Swap "Identify the location of" for "Find the position of" throughout the lines below and give them back with nothing else changed. Leave the pictures out.

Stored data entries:
*-*-*

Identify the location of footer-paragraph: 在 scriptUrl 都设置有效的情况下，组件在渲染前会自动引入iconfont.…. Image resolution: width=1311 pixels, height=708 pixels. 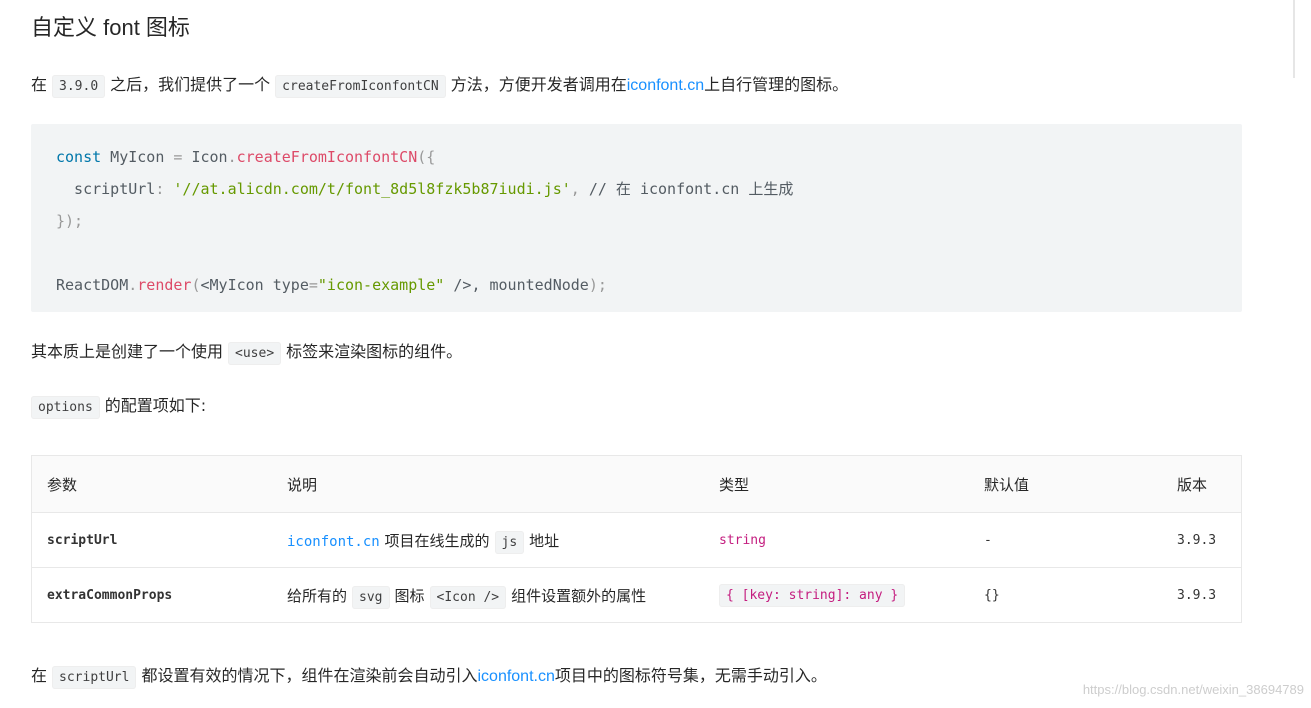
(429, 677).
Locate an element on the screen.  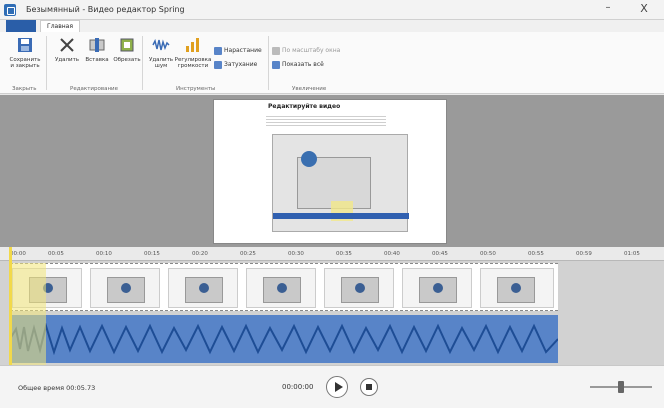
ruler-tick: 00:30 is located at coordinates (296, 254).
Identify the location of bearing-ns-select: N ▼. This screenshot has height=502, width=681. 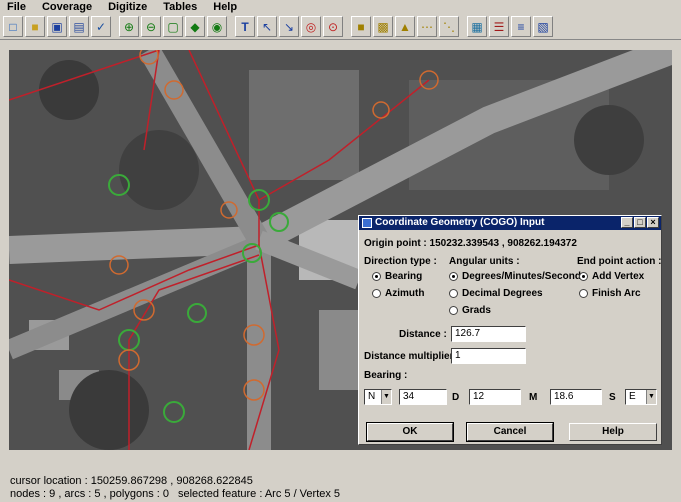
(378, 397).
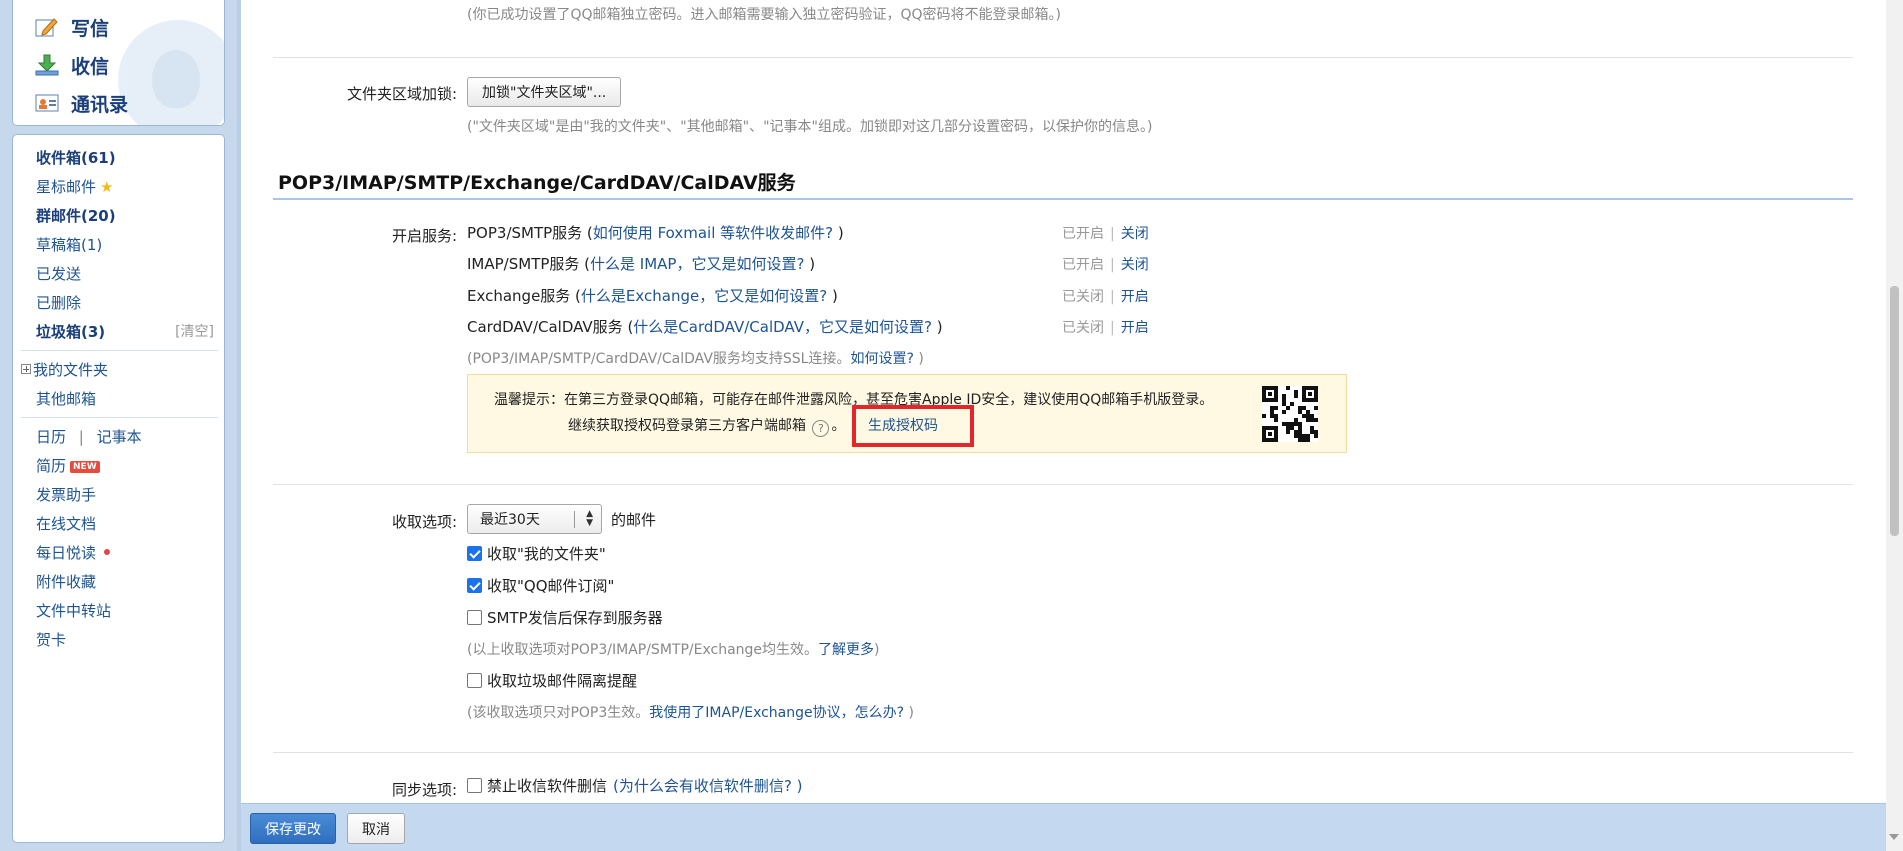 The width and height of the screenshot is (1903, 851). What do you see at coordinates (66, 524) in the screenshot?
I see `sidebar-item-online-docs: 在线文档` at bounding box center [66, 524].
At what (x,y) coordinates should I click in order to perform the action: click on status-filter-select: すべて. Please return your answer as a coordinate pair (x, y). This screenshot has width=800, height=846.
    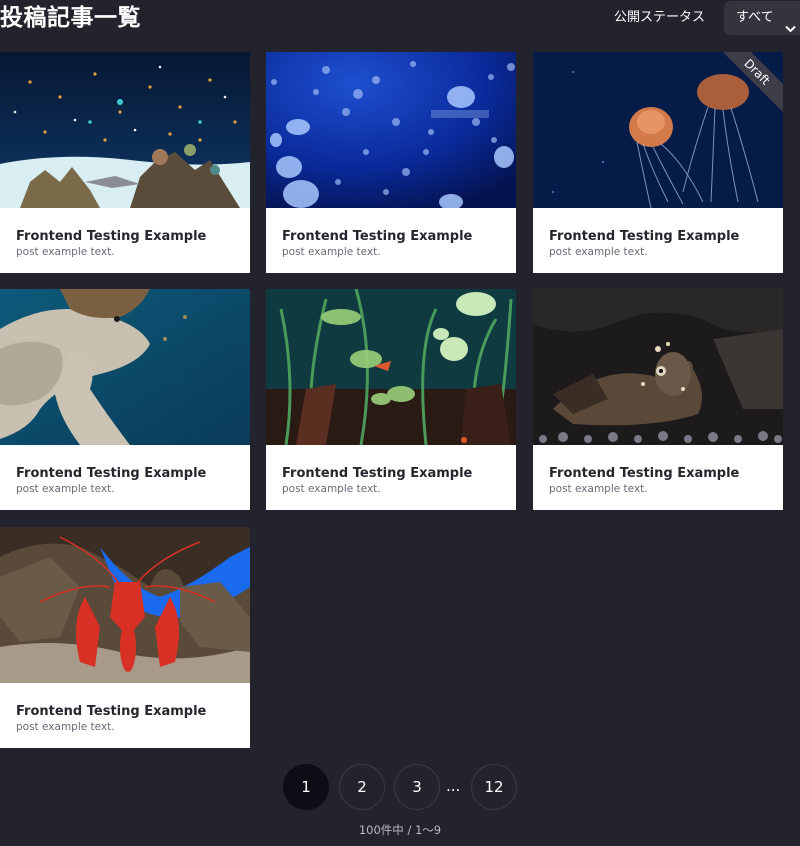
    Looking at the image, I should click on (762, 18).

*-*-*

THE COMPLETED TASK
Find the position of footer-paragraph: 在 scriptUrl 都设置有效的情况下，组件在渲染前会自动引入iconfont.…. Image resolution: width=1311 pixels, height=708 pixels. 
(429, 677).
Locate an element on the screen.  
ruler-tick: 00:30 is located at coordinates (296, 254).
Find the position of bearing-ns-select: N ▼. This screenshot has height=502, width=681. 
(378, 397).
 The width and height of the screenshot is (1903, 851). What do you see at coordinates (66, 524) in the screenshot?
I see `sidebar-item-online-docs: 在线文档` at bounding box center [66, 524].
At what (x,y) coordinates should I click in order to perform the action: click on status-filter-select: すべて. Please return your answer as a coordinate pair (x, y). This screenshot has width=800, height=846.
    Looking at the image, I should click on (762, 18).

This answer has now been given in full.